Sunday Worship 26 March | Beatitudes 4

Updated: Jan 19

This morning we come to the end of our series on the beatitudes, the expressions of blessing that begin the Sermon on the Mount in the Gospel of Matthew. The word beatitude comes from the Latin for blessed because that is the word that begins each phrase, and so each week we’ve begun by asking what it means to be blessed. The commonly accepted understanding is that it means to be happy or favoured, but it seems more complex than that when Jesus begins by saying blessed are those who are poor in spirit and those who mourn, and ends by saying blessed are those who are persecuted. And so I have suggested that there is something about being held in the goodness and grace of God even when we do not feel happy and favoured. I have also spoken of blessings as an act of love and a desire for goodness.

 

I encourage you to keep holding on to those ideas, but this morning I want to have a bit of a play with the word beatitudes, because growing up I was told they are beautiful attitudes. In language terms that makes no sense, but there is still something rather lovely about the idea. I have also heard them described as be-attitudes, attitudes we should take up as ways of being in the world. Speaking of attitudes rather than blessings moves us to see them as something we are called to actively choose rather than just passively receive. We’ve touched on this a little in previous weeks, and it’s easy to see how that works when we’re thinking about meekness and righteousness and mercy and purity and peacemaking, but it is trickier when we are thinking about poverty and mourning and persecution.

 

And yet we can choose to make ourselves vulnerable to poverty and persecution by refusing to step back from the harsher aspects of reality, living with humility and integrity in a society that doesn’t always reward us for it. And as Queen Elizabeth famously quoted after the September 11 terror attacks, “grief is the price we pay for love”, so that while we may not choose to mourn we do open ourselves to it when we choose to care. The truth is that we can’t live well without opening ourselves to pain, and I think that being willing to fully engage in a world which may break our hearts is a beautiful attitude, and one we are called to take up as we follow in the way of Christ.

 

Blessed are the peacemakers
Blessed are the peacemakers, for they will be called children of God. (NIV)
You’re blessed when you can show people how to cooperate instead of compete or fight. That’s when you discover who you really are, and your place in God’s family. (The Message)
Jesus said blessed are the peacemakers, for they will be called children of God. Remember Joseph, whose arrogance tore his family apart, but who finally brought about reconciliation. He learnt to forgive and seek forgiveness, and in doing so he restored not only his family, but the people of Israel.
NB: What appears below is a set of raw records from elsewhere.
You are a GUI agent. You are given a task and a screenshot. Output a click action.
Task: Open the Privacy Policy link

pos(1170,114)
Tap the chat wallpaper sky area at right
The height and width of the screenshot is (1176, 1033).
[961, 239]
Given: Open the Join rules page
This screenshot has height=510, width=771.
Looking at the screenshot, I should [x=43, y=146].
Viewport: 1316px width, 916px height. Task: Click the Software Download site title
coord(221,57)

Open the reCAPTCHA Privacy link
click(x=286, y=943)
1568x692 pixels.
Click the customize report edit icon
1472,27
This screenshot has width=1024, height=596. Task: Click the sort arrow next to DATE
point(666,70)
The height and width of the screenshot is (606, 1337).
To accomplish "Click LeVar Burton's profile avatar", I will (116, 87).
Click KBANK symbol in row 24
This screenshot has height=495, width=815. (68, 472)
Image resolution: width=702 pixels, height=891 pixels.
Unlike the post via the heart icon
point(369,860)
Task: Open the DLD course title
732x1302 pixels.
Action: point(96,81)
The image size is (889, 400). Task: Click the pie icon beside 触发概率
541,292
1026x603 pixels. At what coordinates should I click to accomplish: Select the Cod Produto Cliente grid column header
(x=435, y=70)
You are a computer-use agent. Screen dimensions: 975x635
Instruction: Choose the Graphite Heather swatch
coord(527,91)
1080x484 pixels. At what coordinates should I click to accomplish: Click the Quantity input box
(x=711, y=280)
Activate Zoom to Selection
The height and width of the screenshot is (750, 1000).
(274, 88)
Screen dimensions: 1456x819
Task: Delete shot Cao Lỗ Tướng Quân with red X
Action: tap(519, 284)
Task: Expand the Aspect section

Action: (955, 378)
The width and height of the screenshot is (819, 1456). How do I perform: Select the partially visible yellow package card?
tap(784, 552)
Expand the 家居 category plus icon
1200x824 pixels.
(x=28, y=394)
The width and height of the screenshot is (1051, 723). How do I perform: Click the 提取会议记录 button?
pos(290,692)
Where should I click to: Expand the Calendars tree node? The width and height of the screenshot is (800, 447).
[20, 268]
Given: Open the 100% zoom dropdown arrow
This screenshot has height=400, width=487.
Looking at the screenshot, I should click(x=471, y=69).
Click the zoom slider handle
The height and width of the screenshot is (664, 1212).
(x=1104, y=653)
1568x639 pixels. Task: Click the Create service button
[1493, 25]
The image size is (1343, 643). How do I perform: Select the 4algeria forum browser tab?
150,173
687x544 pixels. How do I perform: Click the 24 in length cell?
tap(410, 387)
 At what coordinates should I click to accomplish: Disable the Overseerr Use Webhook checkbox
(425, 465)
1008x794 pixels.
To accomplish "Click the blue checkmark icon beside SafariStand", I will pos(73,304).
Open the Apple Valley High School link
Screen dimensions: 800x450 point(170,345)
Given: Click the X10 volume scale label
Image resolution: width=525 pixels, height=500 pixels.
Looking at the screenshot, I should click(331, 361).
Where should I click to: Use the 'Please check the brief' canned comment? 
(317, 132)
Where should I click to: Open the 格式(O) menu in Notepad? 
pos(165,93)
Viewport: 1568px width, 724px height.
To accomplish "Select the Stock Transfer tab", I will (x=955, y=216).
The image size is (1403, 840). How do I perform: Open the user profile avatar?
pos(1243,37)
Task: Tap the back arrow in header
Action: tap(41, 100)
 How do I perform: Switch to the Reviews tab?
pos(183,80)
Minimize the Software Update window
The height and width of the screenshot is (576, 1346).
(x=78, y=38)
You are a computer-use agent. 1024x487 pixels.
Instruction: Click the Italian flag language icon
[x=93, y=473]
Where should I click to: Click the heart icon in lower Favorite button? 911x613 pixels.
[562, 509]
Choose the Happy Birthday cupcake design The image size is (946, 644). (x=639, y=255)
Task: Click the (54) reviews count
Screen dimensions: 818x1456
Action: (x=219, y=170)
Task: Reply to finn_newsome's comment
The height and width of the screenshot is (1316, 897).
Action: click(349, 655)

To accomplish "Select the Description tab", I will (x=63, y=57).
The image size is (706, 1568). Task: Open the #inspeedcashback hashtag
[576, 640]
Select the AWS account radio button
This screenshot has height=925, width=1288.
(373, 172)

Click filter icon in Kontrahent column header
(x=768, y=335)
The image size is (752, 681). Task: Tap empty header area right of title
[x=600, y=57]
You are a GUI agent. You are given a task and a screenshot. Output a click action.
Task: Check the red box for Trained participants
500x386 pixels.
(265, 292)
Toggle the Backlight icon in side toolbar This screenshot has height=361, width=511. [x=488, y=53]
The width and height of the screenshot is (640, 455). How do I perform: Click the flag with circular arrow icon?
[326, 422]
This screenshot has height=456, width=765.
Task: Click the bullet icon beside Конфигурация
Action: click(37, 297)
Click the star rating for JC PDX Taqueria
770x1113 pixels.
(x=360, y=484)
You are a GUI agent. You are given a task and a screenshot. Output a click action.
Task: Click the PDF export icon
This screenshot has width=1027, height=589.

Our heavenly Father desires peace, and as children of our Father, we should share in that vision and work for its fulfilment.

 

It has always seemed significant to me that Jesus says blessed are the peacemakers, not blessed are the peacekeepers. And that is certainly the sense of the original text, as the Greek word used here comes from the words for 'peace' and 'to do or to make'. This isn't about maintaining peace where it already exists, but about doing the work necessary to bring peace where there is none. I was interested to note that this is the only use of the word in the New Testament. There are plenty of references to peace - both the peace promised by Jesus to his disciples, and the peace between people which is central to Paul's writing - but this particular word 'peacemaker' is unique. I'm not entirely sure what to do with that observation, but I do wonder if it means we've failed to fully understand the importance of actively participating in peacemaking.

 

I like the realism of the Message version, which understands peace as cooperation. It doesn't pretend that we can suddenly create a world in which there is no difficulty or disagreement, but recognises that there will be need for conversation and compromise. And I'm intrigued by the choice of Joseph in the Godly Play retelling, as he is hardly a paragon of virtue. But perhaps that is what makes him such a good role model, because it shows that we are capable of learning and doing better.

 

In case you're not familiar with Joseph's story, he was the favoured son of his father, and it made him arrogant and sowed discord between him and his brothers. Eventually they had enough and sold him into slavery, telling their father that he had been attacked and killed by wild animals. He was taken to Egypt, where he was falsely accused of assault by his master's wife and thrown into prison. While there he developed a reputation for interpreting dreams, and this caught the attention of Pharaoh, who was himself plagued by strange dreams. Joseph interpreted these to mean that Egypt would have seven years of plenty followed by seven years of famine, and so Joseph was put in charge of storing up food for the lean years. When the famine came, it hit Joseph's family too, and so his brothers were sent to Egypt in search of food. After some subterfuge, Joseph revealed himself to them, and he reconciled with them and brought them to live in safety and plenty with him. At the point at which he was most powerful and might have been most arrogant, he remembered that he was above all a son and a brother, and those relationships needed to be mended. And perhaps that's the key to peacemaking, putting relationships before power and status and the need to be right.

 

Talking about living at peace with family and friends is one thing, but what about peace between communities and countries? It is natural to feel helpless in the face of conflict and oppression, but as a wise man's even wiser mother taught him, we change the world three feet at a time. We believe that peace is possible, and we do what we can to live at peace with those around us, and that peace will spread. I am certain that the prayer meetings and the peace marches that began with a handful of people brave enough to hope were part of what brought down the Berlin Wall. People stood up to the Nazis in a thousand quiet ways and saved an untold number of lives in the process. And peace in Northern Ireland was won by a referendum because ordinary people walked into a polling booth and did an extraordinary thing. To misquote Amanda Gorman's poem at Joe Biden's inauguration, "there is peace if we are brave enough to see it, there is peace if we are brave enough to be it".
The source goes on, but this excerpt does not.